Moi, j’estimais les talents de monsieur de La Billardière mieux que qui que ce soit.

BIXIOU.

Vous vous compreniez !

GODARD.

Enfin, ce n’était pas un méchant homme ; il n’a jamais fait de mal à personne.

BIXIOU.

Pour faire le mal, il faut faire quelque chose, et il ne faisait rien. Si ce n’est pas vous qui l’aviez jugé tout à fait incapable, c’est donc Minard.

MINARD (en haussant les épaules).

Moi !

BIXIOU.

Hé ! bien vous, Dutocq ? (Dutocq fait un signe de violente dénégation.) Bon ! allons, personne ! Il était donc accepté par tout le monde ici pour une tête herculéenne ! Hé ! bien, vous aviez raison : il a fini en homme d’esprit, de talent, de tête, enfin comme un grand homme qu’il était.

DESROYS (impatienté).

Mon Dieu, qu’a-t-il fait de si grand ? il s’est confessé !

BIXIOU.

Oui, monsieur, et il a voulu recevoir les saints sacrements.

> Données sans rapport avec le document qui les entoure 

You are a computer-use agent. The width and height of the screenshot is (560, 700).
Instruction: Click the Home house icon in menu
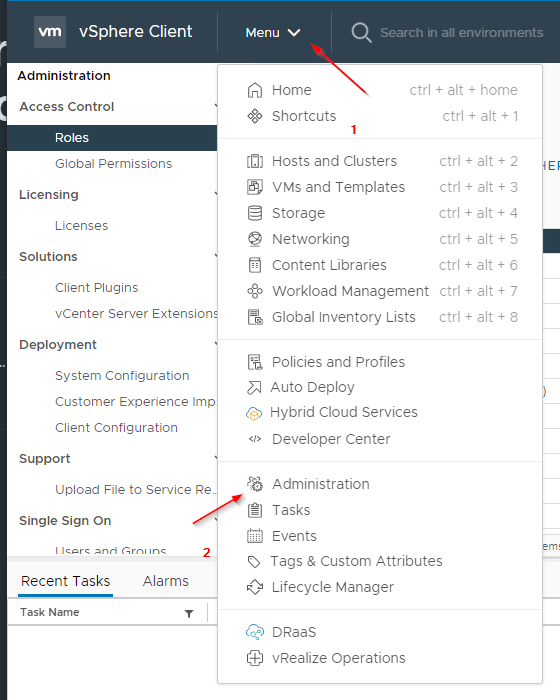pos(255,90)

Mais pour les recevoir, savez-vous comment il s’y est pris ? il a mis ses habits de Gentilhomme ordinaire de la chambre, tous ses Ordres, enfin il s’est fait poudrer ; on lui a serré sa queue (pauvre queue) dans un ruban neuf. Or, je dis qu’il n’y a qu’un homme de beaucoup de caractère qui puisse se faire faire la queue au moment de sa mort ; nous voilà huit ici, il n’y en a pas un seul de nous qui se la ferait faire. Ce n’est pas tout, il a dit, car vous savez qu’en mourant tous les hommes célèbres font un dernier speech (mot anglais qui signifie tartine parlementaire), il a dit… Comment a-t-il dit cela ? Ah ! « Je dois bien me parer pour recevoir le Roi du ciel, moi qui me suis tant de fois mis sur mon quarante et un pour aller chez le Roi de la terre ! » Voilà comment a fini monsieur de La Billardière, il a pris à tâche de justifier ce mot de Pythagore : On ne connaît bien les hommes qu’après leur mort.